__AIM OF THE TASK__
Retype word for word the line containing "Click the 'I" and each line that follows it in the records below, through the last one, with no pictures.

__PROVIDED DATA__
___

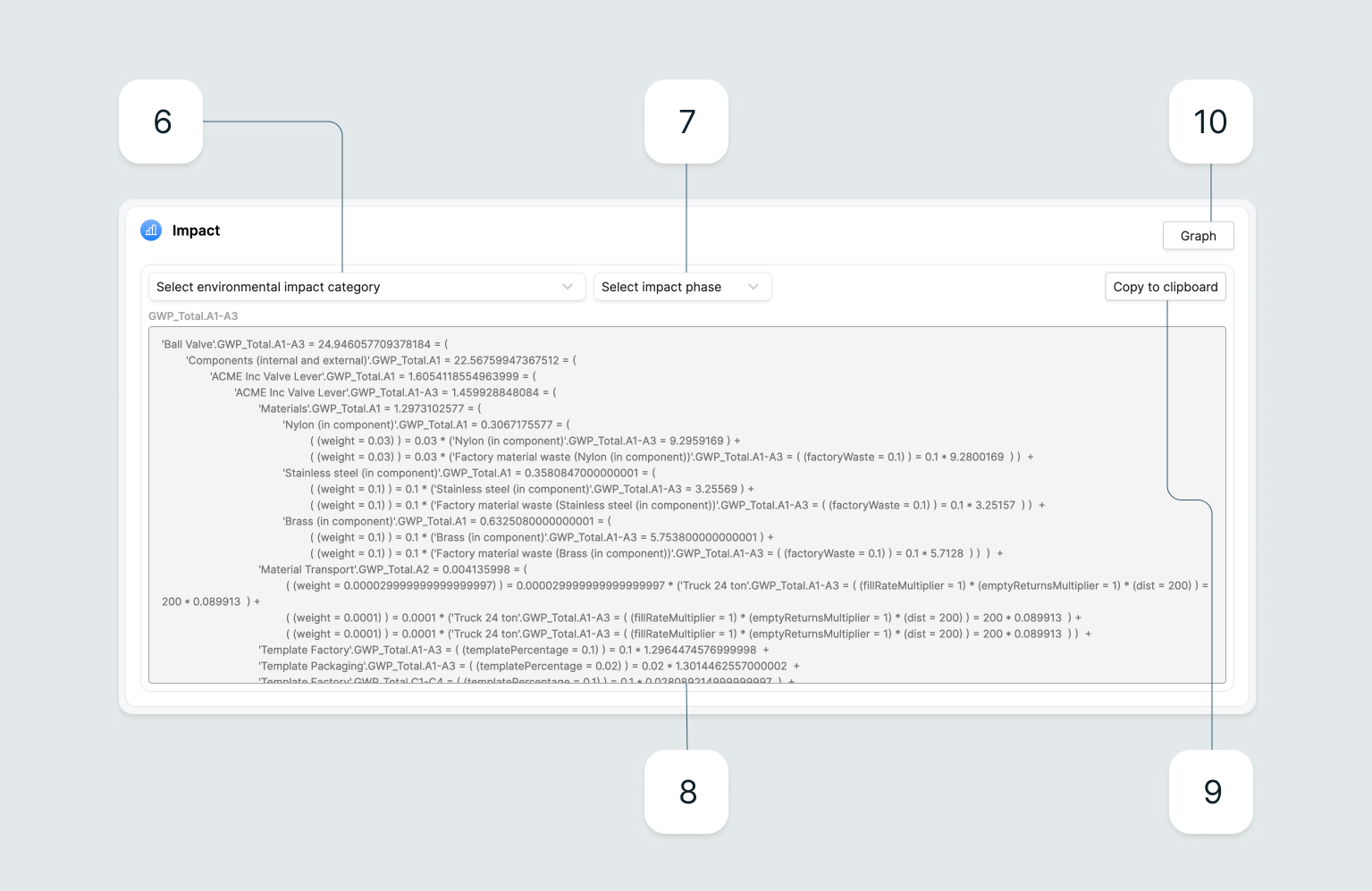This screenshot has height=891, width=1372.
Task: Click callout number 10
Action: 1210,122
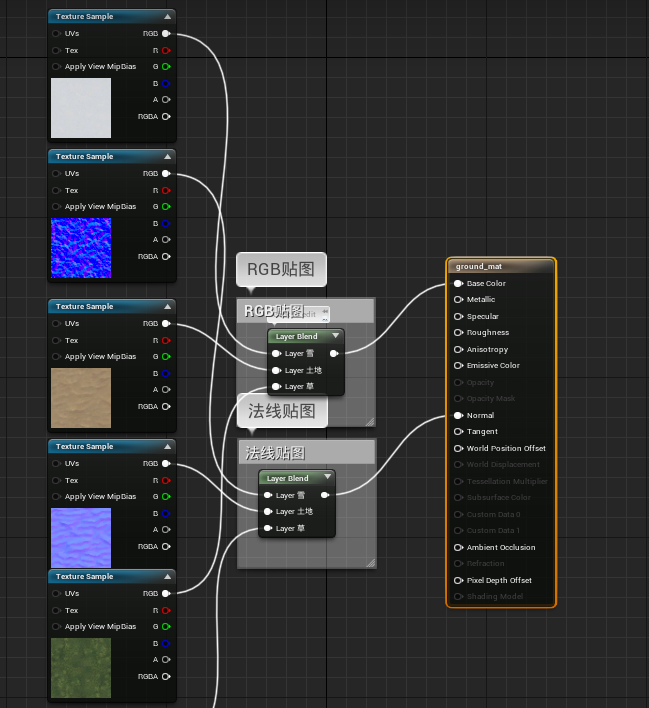
Task: Select the Roughness pin on ground_mat node
Action: point(458,333)
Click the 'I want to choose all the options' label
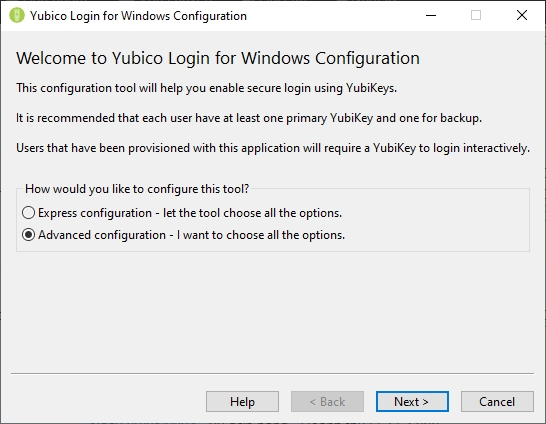 pos(261,235)
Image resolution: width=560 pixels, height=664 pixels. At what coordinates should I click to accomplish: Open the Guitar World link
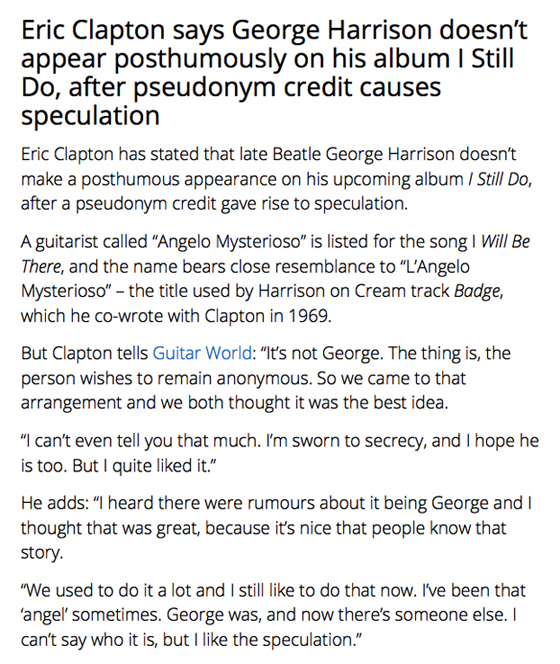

___

__TASK ANSWER__
Click the 'I want to choose all the options' label
 pos(261,235)
Image resolution: width=560 pixels, height=664 pixels. At what coordinates should I click to accomplish: Open the Guitar World link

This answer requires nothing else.